I wouldn’t say bile oozes from every frame, but it is easier to detect Ophuls’ disdain for Martine Carol & disinterest in Lola Montes than his vaunted empathy for the situation of women.

Martine Carol was the French Marilyn Monroe, at least until Brigitte Bardot came along, and had starred in some sexy costume drama romps like 1953’s Lucrece Borgia.

This still from Lucrece Borgia gives you an idea of Martine Carol’s wheelhouse and what the hapless producers of Lola Montes presumably hoped to get: a racy drama about a notorious demimondaine romancing her way through art, war, and revolution, with plenty of famous lovers and ripped bodices and, when possible, no bodices at all.




Instead, they opted for Max Ophuls, who threw away the screenplay and substituted his own dyspeptic artsy take on fame and scandal that was the opposite of sexy.

Ophuls gives the viewer no passionate embraces, maybe a couple kisses, and virtually no Martine Carol skin.

The sexual thermostat of the movie is set by Ophul’s casting of his collaborator, Peter Ustinov, as the ringmaster of the circus that packages Lola Montes’s life and torment for the delectation of the rabble.

Ustinov, Ur-Teletubby & diffident schlub, is ill-equipped to convey passion, lust, insinuating charm, or demonic mastery, so the famous circus comes across less as a carnival of souls than an over-budgeted village fete presided over by the schoolmaster’s favorite but not particularly talented pet.
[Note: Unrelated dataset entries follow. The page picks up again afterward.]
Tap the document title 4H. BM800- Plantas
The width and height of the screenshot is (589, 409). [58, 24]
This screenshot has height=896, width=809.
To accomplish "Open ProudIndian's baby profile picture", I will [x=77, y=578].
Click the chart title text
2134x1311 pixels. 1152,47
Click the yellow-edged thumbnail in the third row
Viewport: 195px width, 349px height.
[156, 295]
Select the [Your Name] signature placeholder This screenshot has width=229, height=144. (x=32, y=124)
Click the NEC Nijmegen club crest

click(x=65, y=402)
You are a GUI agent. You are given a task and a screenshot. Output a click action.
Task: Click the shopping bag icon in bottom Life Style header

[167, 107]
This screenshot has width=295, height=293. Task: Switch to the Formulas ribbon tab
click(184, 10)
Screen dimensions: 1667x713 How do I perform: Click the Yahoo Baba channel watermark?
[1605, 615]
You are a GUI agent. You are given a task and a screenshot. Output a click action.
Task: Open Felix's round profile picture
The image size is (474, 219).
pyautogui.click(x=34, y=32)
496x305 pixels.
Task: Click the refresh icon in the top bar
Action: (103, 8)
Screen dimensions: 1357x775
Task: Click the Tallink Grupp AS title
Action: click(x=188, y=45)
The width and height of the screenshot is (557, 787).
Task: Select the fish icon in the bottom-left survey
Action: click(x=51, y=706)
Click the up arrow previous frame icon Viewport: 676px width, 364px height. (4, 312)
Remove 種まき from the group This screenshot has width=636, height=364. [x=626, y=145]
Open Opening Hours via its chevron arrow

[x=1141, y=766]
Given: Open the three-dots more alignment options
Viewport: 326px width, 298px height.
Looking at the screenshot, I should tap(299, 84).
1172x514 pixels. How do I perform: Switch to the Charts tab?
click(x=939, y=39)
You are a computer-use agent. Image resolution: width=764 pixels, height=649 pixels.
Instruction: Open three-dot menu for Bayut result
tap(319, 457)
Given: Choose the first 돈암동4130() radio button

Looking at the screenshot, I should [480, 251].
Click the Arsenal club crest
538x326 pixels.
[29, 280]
Lola’s big love interest, King Ludwig, is an old, boring guy and he and Lola do old, boring things like sipping tea and reading stuff to each other and going to the ear doctor.  Franz Liszt puts in an appearance, but only to depict their final parting, not their affair.  Wagner & Chopin, name-checked only, no scenes.  

I’m guessing Ophuls was not interested in pandering to the audience’s prurient interest in the sex lives of Europe’s great geniuses of the 19th century.  And if he saw parallels between Martine Carol (pretty bad actress) and Lola Montes (reputedly terrible dancer), he was not going to turn his movie into a celebration of how they sexed their way into 19th century social history…and into Max Ophuls’ oeuvre.

Despite Ophuls’ fetishistic love of motion—of actors and extras, of cameras with his legendary tracking shots—he forces Carol/Montes to be static for most of the film.  When she isn’t sitting motionless in the circus tableaus, she’s sitting or reclining, or she’s being guided through her paces in the circus like a imperfectly trained show horse by Ustinov’s braying ringmaster.

The few times Carol is called upon to move and act—such as the scene where she assaults her conductor and marches through the audience to hand over the jewels he gave her to his wife—she gives a decent account of herself.  

But most of the time she’s treated as an object under critical examination—a fading butterfly on a pin in a cabinet--and it seems that neither Ophuls nor the audience can figure out what all the fuss is about.

The explanation, apparently, is that sex and notoriety have been commodified in the modern media circus and Max Ophuls disapproves…and he’ll take $2 million of your money to show it.

Audiences were not beguiled—the premier engagement apparently featured some unpleasantness from patrons who had expected their usual dose of Martine Carol—the movie tanked, was cut and recut, and finally reconstructed for a Criterion release a few years ago.

Two features on the second disk—one, an absolutely brilliant feature on Ophuls made by Michel Mitrani for French TV in the 1960s, the other a more recent interview with Ophuls’ son Marcel—are in my opinion better than the movie itself.

But French New Wave cineastes adored Lola Montes, apparently because Ophuls went full auteur & did it his way, and Andrew Sarris at one time proclaimed Lola Montes was the best movie ever made.

Go figure.  And check out the Criterion two-disk set.